Okay, I admit it—I’m addicted to those videos that show people helping animals, creatures helping people and even animals helping one another. I like the positive energy, the inventiveness and persistence, the sheer effort exerted for another’s benefit.
Most of all, however, I appreciate the demonstrations of assistance with no reward but the knowledge of having saved a life,
We Create the Problems
The only problem, however, is that the people are often helping animals get out of situations that were created by human beings. Oh, sure, sometimes we see humans helping a deer or moose that’s trapped in the ice or swimming far away from shore.
- Pollution: A bear with his head caught in a cheeseball jar, a sea turtle caught in plastic six-pack ring,
- Equipment: Whales and dolphins tangled in discarded fishing nets and trap lines.
- Fencing: Deer, elk, or even wild horses caught in barbed-wire fencing, an owl trapped a soccer net,
So many of these videos have been shared on YouTube and social media sites that it would take days to compile them all.
Killing the Whales
The whale rescues are the ones that really capture my attention (and too much of my time) watching them. They are not to blame for the miles of fishing lines, webs of fishing nets, ropes, and trap gear that litter the ocean after lost in storms or discarded at sea. They just swim along without understanding that those ropes will wrap around them –and what will happen then.
Sea mammals, being pretty intelligent, have learned that human beings can help them with this problem. Whether they understand that human beings have created the problem appears less obvious. Not infrequently, they come to our boats or approach divers to seek help from nimble human hands. Fortunately, people have often been able and willing to help.
The people who have freed these marvelous creatures often report that the whales seem to be thanking them. Well, why not? On Saturday, we heard a radio program about men who had freed a humpback whale with heavy crab pots and line wrapped around her, dragging her down. She could barely keep her head above water to breathe and was exhausted from the effort.
The men worked for hours, cutting away the ropes and nets until she was free. Afterward, when she might just have swum away, she went instead to every one of the men and their boats repeating a set of behaviors that included three head bumps. The radio show was all about whether this “animal” was really capable of expressing gratitude.

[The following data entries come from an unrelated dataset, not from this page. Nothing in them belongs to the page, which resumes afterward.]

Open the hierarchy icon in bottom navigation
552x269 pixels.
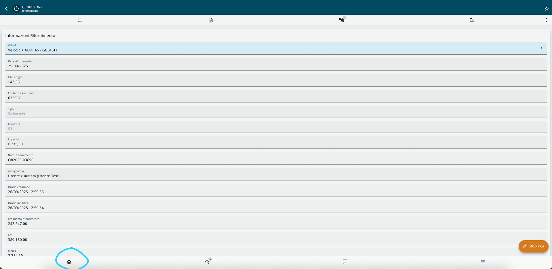point(207,262)
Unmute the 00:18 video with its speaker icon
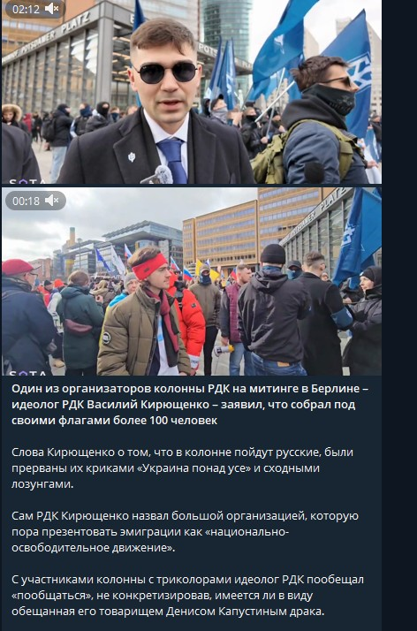 [52, 201]
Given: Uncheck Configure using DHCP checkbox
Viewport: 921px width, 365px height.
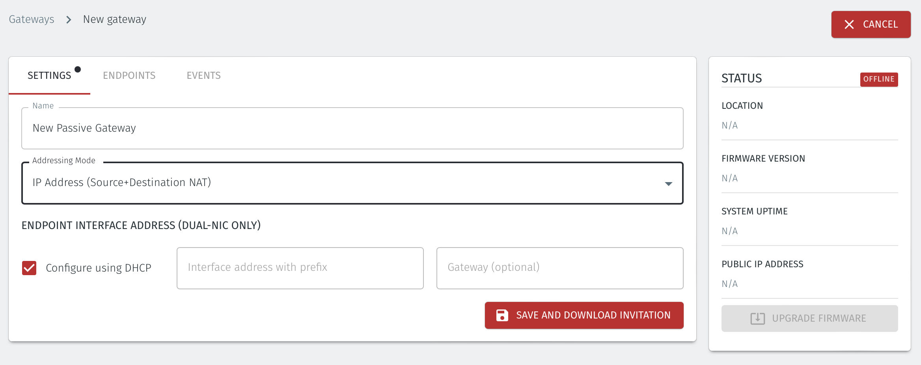Looking at the screenshot, I should click(29, 268).
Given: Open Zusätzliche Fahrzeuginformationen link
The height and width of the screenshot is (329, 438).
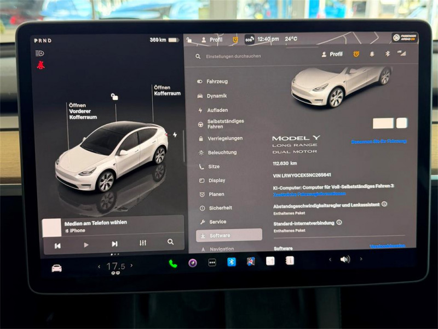Looking at the screenshot, I should click(x=309, y=194).
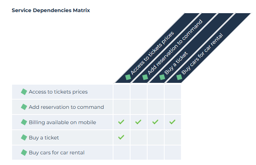Click empty cell for Buy cars row, last column
Screen dimensions: 256x165
click(172, 153)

Really. Whales are intelligent, they have language and songs, they live in close family groups and care for one another. Mother whales have demonstrated grief over the death of a calf. Why is it so difficult for human beings to acknowledge that such a creature can express gratitude? Is it because we don’t speak whale? (Not that we seem to have made much of an attempt to do so.) Or is it because we just like to think of ourselves as superior beings capable of elevated emotions that are beyond God’s lesser creations?
Animals Helping Humans
It happens less often that animals can help humans. After all, we have those clever hands and nimble fingers that can do so many things beyond the abilities of paws, claws, hooves, and horns. What animals have in their favor is strength.
Dogs and cats, as well as other pets, have saved many lives, by warning their humans of danger, snatching children from harm’s way, and leading us to humans in distress. But wild animals have been recorded assisting people as well.
I love the video of an orangutan in Borneo stretching out its long arm to help a man who was standing in snake-infested water. The Man of the Forest might well have assumed that the human was in danger, trapped among the snakes. In fact, he was clearing the snakes out of the water to keep the orangutans safe.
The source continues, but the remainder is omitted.